Right. I agree with the comment about storage locations. The issue I see has to do with values that are assigned to the respective storage locations. In general, different values can be assigned to the same storage location in different basic blocks. I don't see a straightforward way to incorporate on-demand initialization while preserving the behavior with respect to values. Perhaps we can achieve this by storing references to parent environments in Environment instead of merging their LocToVal maps when creating environments for successor basic blocks, but this patch is already pretty big so I'd rather defer that. I do agree that this is an important problem we should solve so I added a FIXME to remind us.

xazax.hun added inline comments.Dec 31 2021, 9:41 AM
clang/lib/Analysis/FlowSensitive/DataflowEnvironment.cpp
89

The issue I see has to do with values that are assigned to the respective storage locations.

Oh, I see. Generally, Foo.Val could be the initial value (representing the lack of knowledge) in both basic blocks, so merging them would be fine. But we potentially want to assign symbols to the unknown values to be able to describe flow constraints and solve them. So the problem is, we want Foo.Val to evaluate to the same unknown symbol in both basic blocks, so we know the values at Foo.Val are actually the same in those branches.

While it might not be straightforward, I think there are ways around this problem. As far as I understand, from the values' point of view the only problematic case is when we access a value for the first time. We could either derive the unknown symbols from the location to ensure that we initialize Foo.Val to the same symbol in both cases (so the identity of the unknown symbol would describe the fact that this symbols is the initial value for that location). Alternatively, we could have a separate mapping for the initial values and use it to look the right symbol up. The problematic case is the following:

struct S {
  int Val;
};

void invalidate(S&);

void target(bool b) {
  // basic block 1:
  S Foo;
  int Bar;
  if (b) {
    // basic block 2:
    Bar = Foo.Val;
  } else {
    // basic block 3:
    invalidate(S);
    Bar = Foo.Val;
  }
  // basic block 4:
  ...
}

Whatever we come up with, we should ensure that Bar will not have the same value in block 2 and 3 in this case.

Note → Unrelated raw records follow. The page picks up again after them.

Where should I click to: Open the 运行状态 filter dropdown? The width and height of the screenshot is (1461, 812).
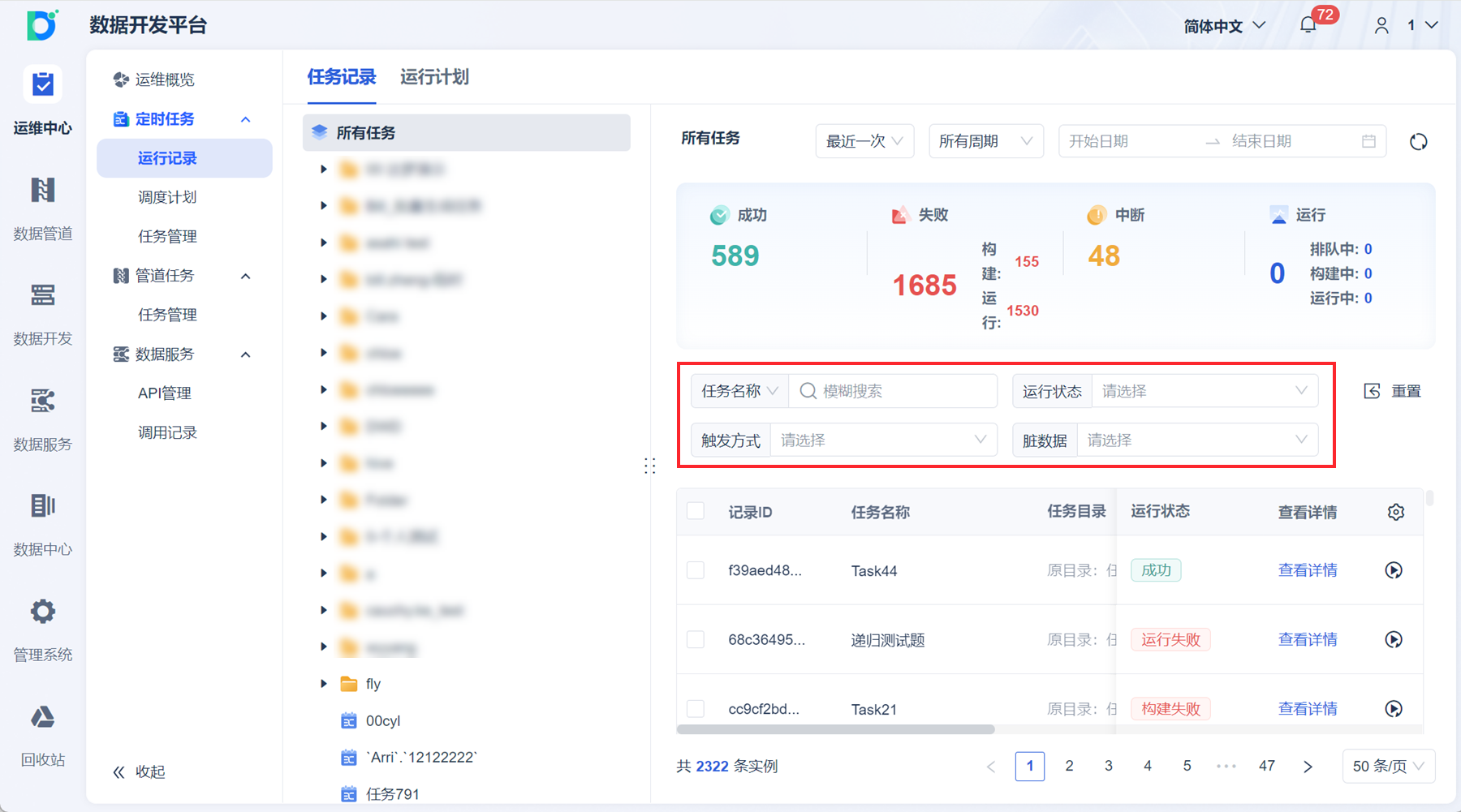[x=1204, y=391]
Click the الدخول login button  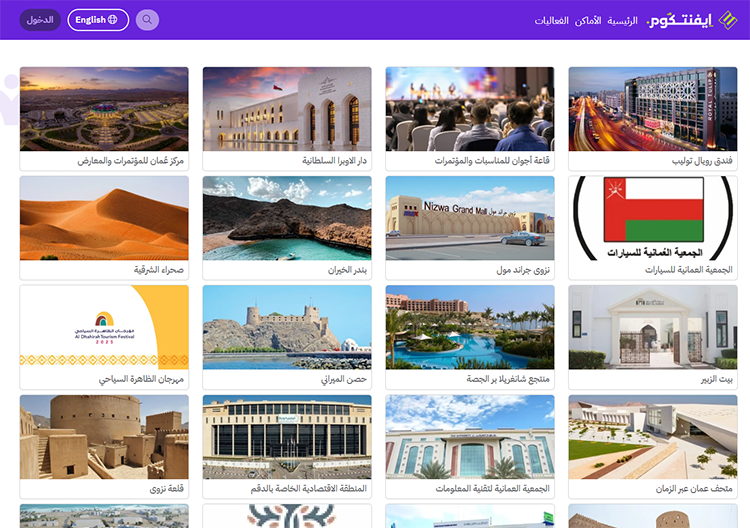(x=40, y=20)
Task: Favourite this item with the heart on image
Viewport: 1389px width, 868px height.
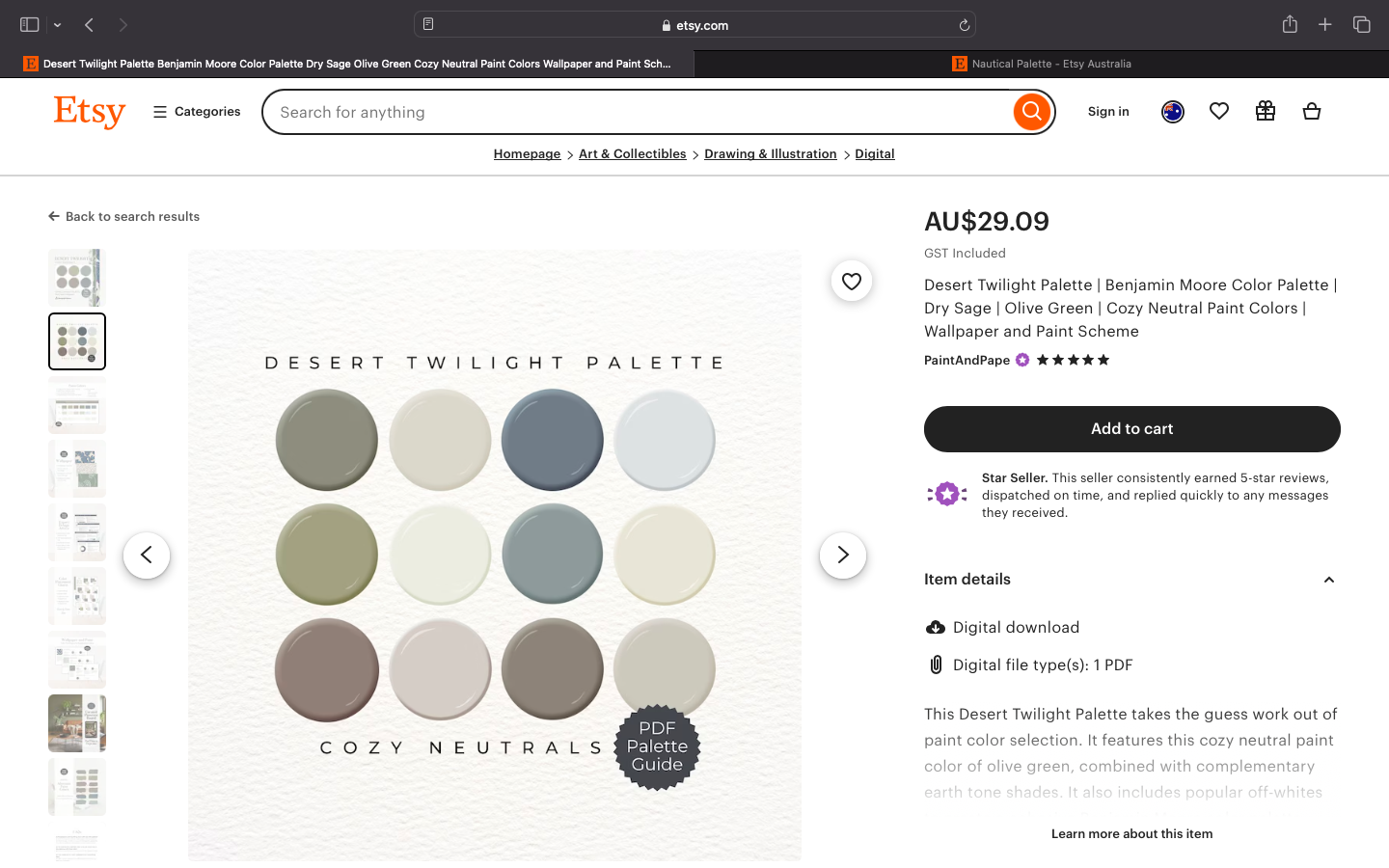Action: tap(851, 281)
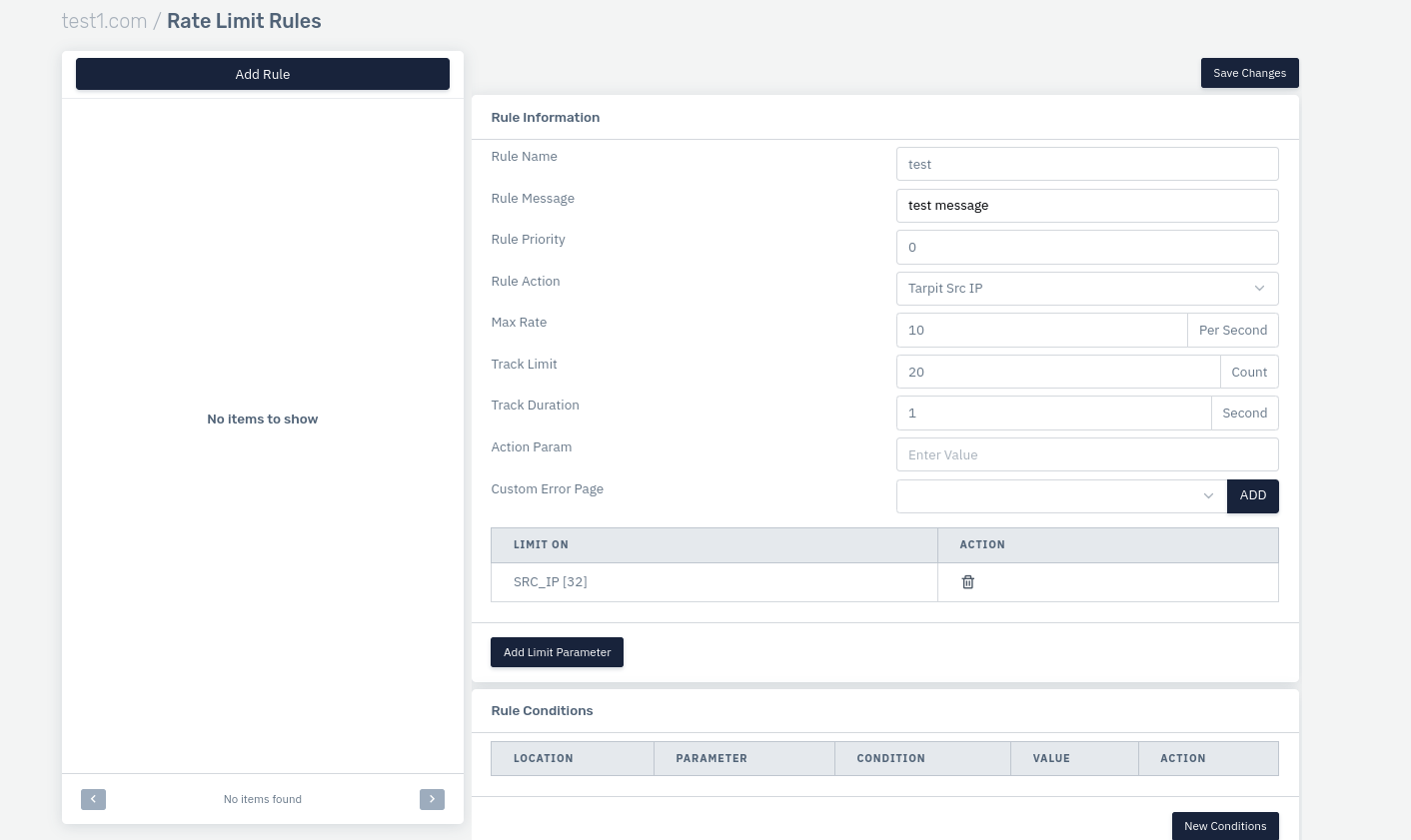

Alternatively, we can do a pass over all statements in all basic blocks before running the analysis to identify which fields are used in the function.

This is not an ideal solution. During the fixed-point iteration we might have more information, e.g. we could resolve some of the pointers/references. So in most of the cases creating Locations for fields on demand could be more precise than doing them upfront.

The issue I see has to do with values that are assigned to the respective storage locations.

I agree, we should not block this patch and this is better solved separately.

sgatev marked 3 inline comments as done.Jan 1 2022, 9:34 AM

Thanks for the reviews!

This revision was landed with ongoing or failed builds.Jan 4 2022, 1:22 AM
This revision was automatically updated to reflect the committed changes.